I ragazzi e le ragazze, invece, aspirano a una società più armonica, senza conflitti e violenze (26 per cento), in cui tutti abbiano accesso a una buona istruzione (34 per cento) e in cui le differenze tra uomini e donne siano superate (41 per cento). L’esplodere dei vari conflitti ha riportato il tema della pace nell’agenda delle priorità dell’opinione pubblica e per il 63 per cento delle persone è indispensabile impegnarsi per la pace in tutto il pianeta e tra tutti i paesi. Il tema porta con sé anche una riflessione sul problema degli armamenti. Solo il 38 per cento degli italiani crede all’assioma che per mantenere la pace occorre essere ben armati e pronti a difendersi.
Costruttori di pace
La maggioranza dell’opinione pubblica è orientata verso una dimensione estensiva del concetto di pace. Una visione multipolare e multidimensionale che, partendo dagli sforzi per eliminare i conflitti e le guerre (41 per cento), sviluppi strategie per incentivare la cooperazione internazionale (39 per cento), per abolire le armi nucleari (32 per cento) e per affrontare alla radice molte ragioni sociali dei conflitti.

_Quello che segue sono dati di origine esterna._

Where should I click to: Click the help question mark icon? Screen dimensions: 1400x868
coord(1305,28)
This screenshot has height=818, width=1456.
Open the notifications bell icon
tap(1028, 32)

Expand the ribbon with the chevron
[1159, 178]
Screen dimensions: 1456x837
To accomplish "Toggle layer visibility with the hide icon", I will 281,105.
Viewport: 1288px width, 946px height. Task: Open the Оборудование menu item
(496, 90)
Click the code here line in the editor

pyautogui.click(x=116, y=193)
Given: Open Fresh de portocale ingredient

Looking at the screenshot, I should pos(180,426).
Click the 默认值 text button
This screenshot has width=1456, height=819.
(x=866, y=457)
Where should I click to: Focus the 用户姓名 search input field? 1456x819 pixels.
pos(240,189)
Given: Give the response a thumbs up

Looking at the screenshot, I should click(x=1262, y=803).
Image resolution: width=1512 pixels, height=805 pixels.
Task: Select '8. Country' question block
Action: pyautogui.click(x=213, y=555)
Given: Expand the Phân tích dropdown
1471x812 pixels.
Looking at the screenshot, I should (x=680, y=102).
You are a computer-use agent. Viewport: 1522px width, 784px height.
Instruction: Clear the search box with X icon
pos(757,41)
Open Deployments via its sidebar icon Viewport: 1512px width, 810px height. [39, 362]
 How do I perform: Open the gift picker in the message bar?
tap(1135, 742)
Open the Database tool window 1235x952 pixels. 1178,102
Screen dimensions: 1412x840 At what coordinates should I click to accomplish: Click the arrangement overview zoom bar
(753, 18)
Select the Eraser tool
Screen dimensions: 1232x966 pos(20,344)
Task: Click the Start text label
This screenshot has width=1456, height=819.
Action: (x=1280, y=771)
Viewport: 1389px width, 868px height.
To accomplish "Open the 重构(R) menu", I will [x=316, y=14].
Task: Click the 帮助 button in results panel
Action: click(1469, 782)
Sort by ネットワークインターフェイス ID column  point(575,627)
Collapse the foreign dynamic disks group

Su quest’ultimo fronte vengono ritenute azioni portatrici di pace l’impegno per eliminare povertà e fame (31 per cento); la lotta contro le discriminazioni e l’oppressione dei diritti umani (30 per cento) e la riduzione dei gap tra ricchi e poveri (23 per cento). Le guerre in atto, in primis quella in Ucraina, i conflitti di lunga durata come quello israelo-palestinese, le ostilità di confine come in Kosovo e Nagorno-Karabakh, i rischi che aleggiano su Taiwan, i disordini in Equador, i molteplici scontri che dilaniano il continente africano, le tante forme di barbarie e violenza, specie contro le donne, che nei vari conflitti offrono il peggio del loro repertorio, mostrano l’esigenza di una nuova riflessione sul concetto di pace.
Evidenziano il bisogno di disegnare una nuova ermeneutica della pace, in grado di affrontare le complessità contemporanee. Un nuovo manifesto per la pace che rimettendo al centro i diritti umani, il rispetto delle persone, della vita, delle donne, delle minoranze, della libertà altrui, riaccenda i riflettori su che cosa significa sviluppare una strategia da costruttori della pace oggi.